* TEXT PROVIDED:
---

The cgroup may not at or reach limit but system has run out of physical  
EPC.

Thanks
Haitao
Huang, Kai Feb. 23, 2024, 10:18 a.m. UTC | #10
> > 
> Right. When code reaches to here, we already passed reclaim per cgroup.  

Yes if try_charge() failed we must do pre-cgroup reclaim.

> The cgroup may not at or reach limit but system has run out of physical  
> EPC.
> 

But after try_charge() we can still choose to reclaim from the current group,
but not necessarily have to be global, right?  I am not sure whether I am
missing something, but could you elaborate why we should choose to reclaim from
the global?
Haitao Huang Feb. 23, 2024, 5 p.m. UTC | #11
On Fri, 23 Feb 2024 04:18:18 -0600, Huang, Kai <kai.huang@intel.com> wrote:

>> >
>> Right. When code reaches to here, we already passed reclaim per cgroup.
>
> Yes if try_charge() failed we must do pre-cgroup reclaim.
>
>> The cgroup may not at or reach limit but system has run out of physical
>> EPC.

---

* GIVEN INFORMATION:

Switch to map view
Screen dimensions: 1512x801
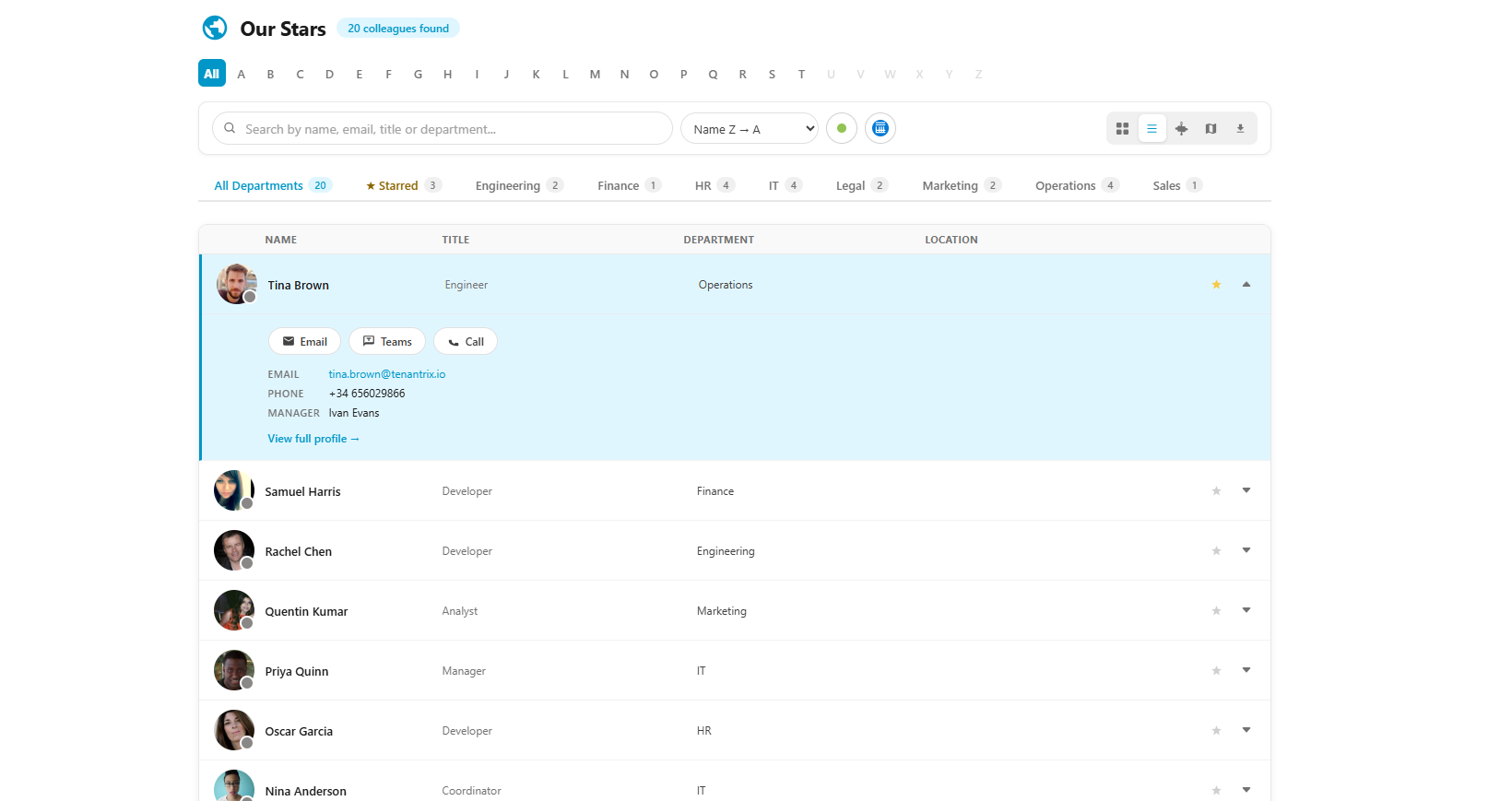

---

* TO BE DONE:
1 - Answer these questions from the mailing-list thread about EPC cgroup reclaim:
(a) On what date and at what time was message #10 from Huang, Kai posted?
(b) What email address is given for Huang, Kai?
(c) According to Huang, Kai, what must be done if try_charge() failed?
2 - Continue the mailing-list thread about EPC cgroup reclaim from its final line.

* THE REPLIES:
1 -
(a) Feb. 23, 2024, at 10:18 a.m. UTC
(b) kai.huang@intel.com
(c) Pre-cgroup reclaim

2 -
>>
>
> But after try_charge() we can still choose to reclaim from the current  
> group,
> but not necessarily have to be global, right?  I am not sure whether I am
> missing something, but could you elaborate why we should choose to  
> reclaim from
> the global?
>

Once try_charge is done and returns zero that means the cgroup usage is  
charged and it's not over usage limit. So you really can't reclaim from  
that cgroup if allocation failed. The only  thing you can do is to reclaim  
globally.

This could happen when the sum of limits of all cgroups is greater than  
the physical EPC, i.e., user is overcommitting.

Thanks

Haitao
Huang, Kai Feb. 26, 2024, 1:38 a.m. UTC | #12
On 24/02/2024 6:00 am, Haitao Huang wrote:
> On Fri, 23 Feb 2024 04:18:18 -0600, Huang, Kai <kai.huang@intel.com> wrote:
> 
>>> >
>>> Right. When code reaches to here, we already passed reclaim per cgroup.
>>
>> Yes if try_charge() failed we must do pre-cgroup reclaim.
>>
>>> The cgroup may not at or reach limit but system has run out of physical
>>> EPC.
>>>
>>
>> But after try_charge() we can still choose to reclaim from the current 
>> group,
>> but not necessarily have to be global, right?  I am not sure whether I am
>> missing something, but could you elaborate why we should choose to 
>> reclaim from
>> the global?
>>
> 
> Once try_charge is done and returns zero that means the cgroup usage is 
> charged and it's not over usage limit. So you really can't reclaim from 
> that cgroup if allocation failed. The only  thing you can do is to 
> reclaim globally.

Sorry I still cannot establish the logic here.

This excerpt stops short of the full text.